Differential effects of ω‐conotoxin GVIA and tetrodotoxin on vasoconstrictions evoked by electrical stimulation and nicotinic receptor stimulation in canine isolated, perfused splenic arteries

1 The effects of ω‐conotoxin GVIA (ω‐CgTX) and tetrodotoxin (TTX) on vasoconstrictions induced by acetylcholine (ACh) and nicotine were investigated and compared with those induced by periarterial electrical stimulation in the isolated and perfused canine splenic arteries. 2 ACh and nicotine at doses of 0.01 to 1 μmol constricted the splenic artery, dose‐dependently. ACh induced consistent responses, but the vasoconstrictor responses to nicotine became significantly smaller with repeated administration of nicotine. 3 Periarterial electrical stimulation produced a vasoconstriction that was abolished by either TTX (30 nmol) or ω‐CgTX (3 nmol), but the vasoconstrictor response to nicotine was not significantly affected by the same doses of TTX and ω‐CgTX. Inhibitions by TTX and ω‐CgTX of ACh‐induced vasoconstrictions were small but statistically significant, showing that the percentage inhibition was less than 15%. TTX and ω‐CgTX did not affect the vasoconstrictor responses to exogenous noradrenaline (NA). 4 ACh did not produce any vasoconstriction in the preparations treated either with α‐adrenoceptor antagonists (10 μ m bunazosin and 10 μ m midaglizole) or with 30 μ m guanethidine.
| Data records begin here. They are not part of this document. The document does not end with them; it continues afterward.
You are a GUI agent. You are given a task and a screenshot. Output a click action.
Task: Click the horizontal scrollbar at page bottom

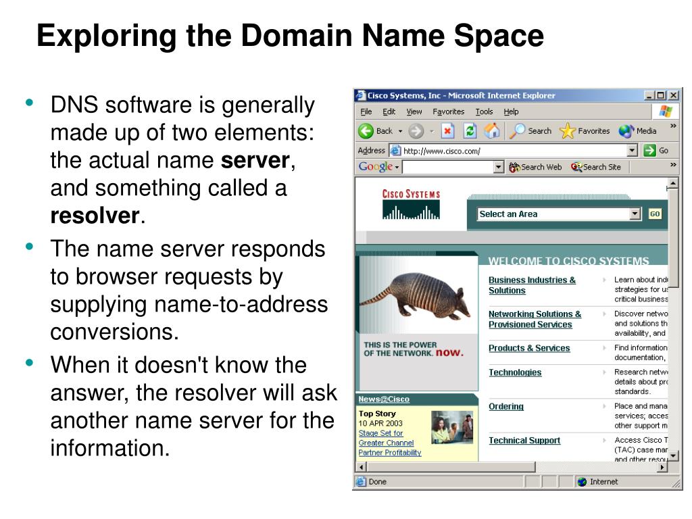[507, 467]
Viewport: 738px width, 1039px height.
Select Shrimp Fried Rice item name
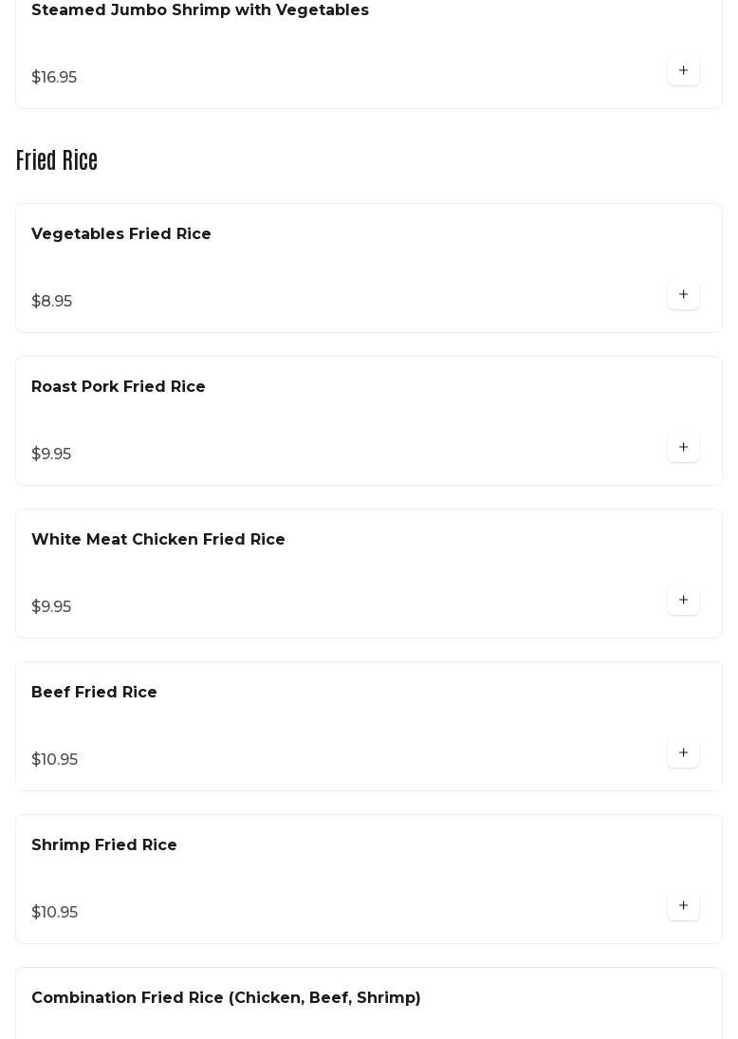point(104,845)
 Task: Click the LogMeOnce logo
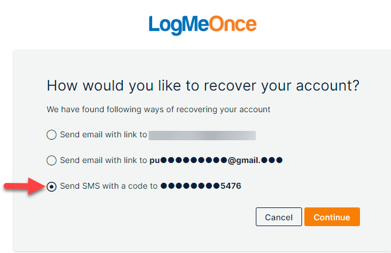click(203, 25)
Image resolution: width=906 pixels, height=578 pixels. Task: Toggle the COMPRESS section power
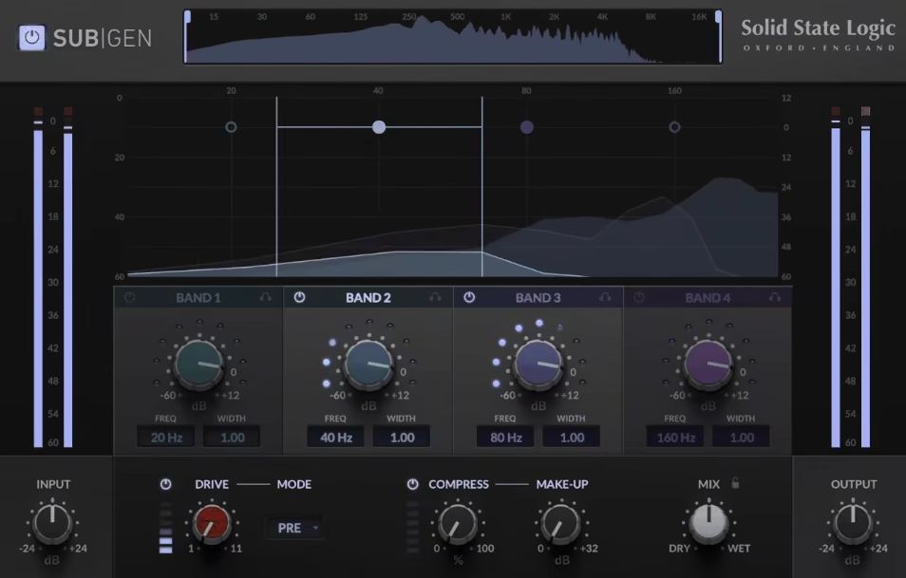pos(413,484)
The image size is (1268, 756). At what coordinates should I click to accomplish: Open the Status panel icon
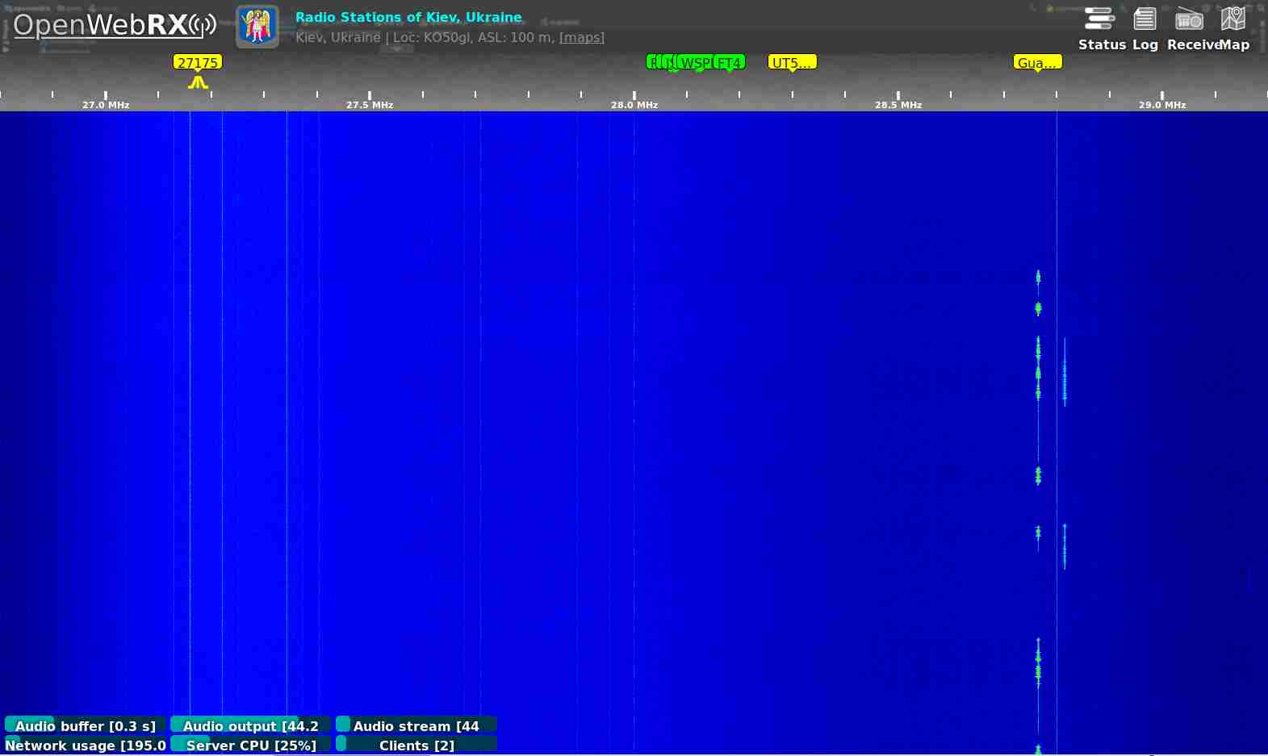click(x=1101, y=28)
NA‐induced responses were abolished by α‐adrenoceptor antagonists, but not affected by guanethidine treatment. 5 Vascular responses to ACh were completely inhibited by 1 μmol hexamethonium. In the preparations treated with 100 nmol nicotine, ACh did not produce any vasoconstriction. However, the NA‐induced vasoconstriction was affected by neither hexamethonium nor nicotine treatment. 6 Atropine (1 μ m ) significantly inhibited but did not abolish the vasoconstrictor responses to ACh. The vascular responses to nicotine and NA were also significantly inhibited by atropine treatment. 7 These results indicate that (1) ACh constricts the splenic artery through the activation of presynaptic nicotinic receptors present on the sympathetic nerves; (2) differential effects of TTX and ω‐CgTX on the vascular responses to ACh and nicotine, and to electrical stimulation suggest that the receptor‐operated ion channels are mainly responsible for NA release induced by nicotinic receptor stimulation, but N‐type VOCCs are responsible for that by electrical stimulation; (3) atropine may have an inhibitory action on nicotine‐related responses, in addition to its inhibitory action on NA.